Any advice or help much appreciated.
By: Peter D Evans - 15th May 2013 at 20:33
🙂 Many thanks Eric… BTW, I wasn’t questioning your source I was just intrigued to learn where it was taken and what evidence there was that WNr.5367 crashed in/off Holland. For additional interest, here is the same loss as it appear on the Luftwaffe Gen.Qu.6.Abt loss lists for Luftflotte 3, dated 11.05.42:
http://www.luftwaffe-experten.org/do217loss.jpg
Note that there is no mention of Norwich… but having said that, the other Do217 loss discussed above (WNr.5375) has no location logged against it either…
Cheers
Pete
By: ericmunk - 15th May 2013 at 15:15
🙂 My pleasure Richard… I haven’t looked at my electronic scans of the Luftwaffe Gen.Qu.6.Abt loss records to see if they match Balke’s entry, but the anomaly with Eric’s records showing the same loss in Holland is interesting. Perhaps he can share the source so that it too so it can be investigated further. The fact that you appear to have an eye witness to this mysterious second loss would seem to point to the Luftwaffe loss records being correct. I do find it strange that very little appears in the British records though…
Cheers
Pete
Of course Pete, My source was the Verlieslijst 1942 (loss list 1942) as compiled by the SGLO. They have done a quite well documented extensive survey on all Dutch WW2 wreck sites (thousands of them), and I am sure they are able to give their source for claiming it off IJmuiden. And they’re happy for you to prove them wrong too 😉
Having said that, there’s always the odd mistake in their list (such as it would appear the WNr in this case), but it would appear to have gone down in the sea for sure and have nothing to do with the mystery bomber above. Check their site: www.studiegroepluchtoorlog.nl.
By: Peter D Evans - 15th May 2013 at 14:06
🙂 My pleasure Richard… I haven’t looked at my electronic scans of the Luftwaffe Gen.Qu.6.Abt loss records to see if they match Balke’s entry, but the anomaly with Eric’s records showing the same loss in Holland is interesting. Perhaps he can share the source so that it too so it can be investigated further. The fact that you appear to have an eye witness to this mysterious second loss would seem to point to the Luftwaffe loss records being correct. I do find it strange that very little appears in the British records though…
Cheers
Pete
By: Richard gray - 15th May 2013 at 01:03
Not much, but perhaps a lead?
Bit of an understatement there, Pete. It’s a great leap forward “Thank you.”

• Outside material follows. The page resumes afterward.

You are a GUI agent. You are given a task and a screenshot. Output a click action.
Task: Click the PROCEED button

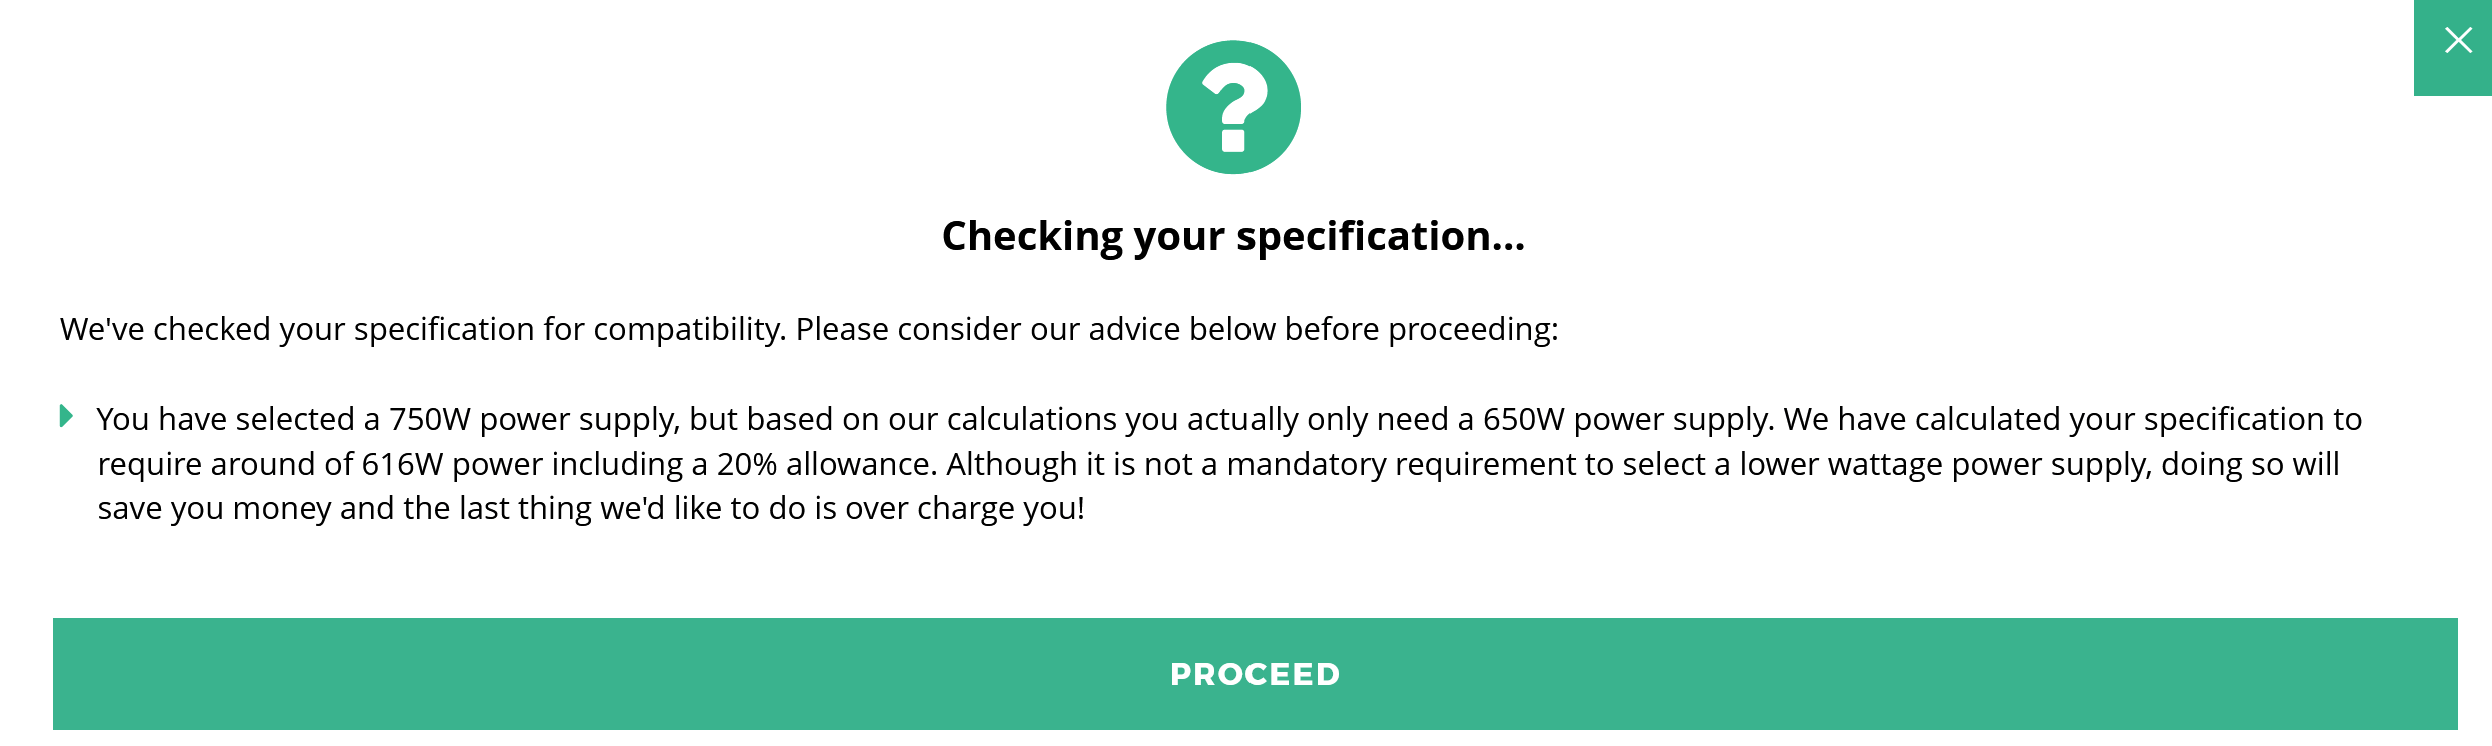pyautogui.click(x=1255, y=674)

Ok it does not tell us the exact location, it at least tell us that this crash is logged in files somewhere, otherwise all the crew would have been listed as MIA.
By: Peter D Evans - 14th May 2013 at 20:20
Hi Eric… I’ve just pulled my copy of “Der Luftkrieg in Europa, Teil 2” by U.Balke [Bernard & Graefe, 1990] off my library shelf and the author does indeed have this loss listed as WNr.5367 with the loss location simply recorded just as Norwich. He also has the complete crew listed for U5+CT as:
Of course, it wouldn’t be the first time that the Luftwaffe Gen.Qu.6.Abt loss records might have recorded the loss location incorrectly…
Pete
By: ericmunk - 14th May 2013 at 19:12
I have access to a loss database which shows that as well as the Poringland example, we also have a second Do217 loss for 9th May 1942:
- Do217E-4 – WNr.5367 – coded U5+CT of 9./KG2 – 100% loss, England on 09-May-42. Lost, cause unknown. Oblt.Hermann Obermeier MIA, 1 other MIA, 2 KIA [sources: Gen.Qu.6.Abt. (mfm #6)-Vol.9 & Balke, Der Luftkrieg in Europa, p.431]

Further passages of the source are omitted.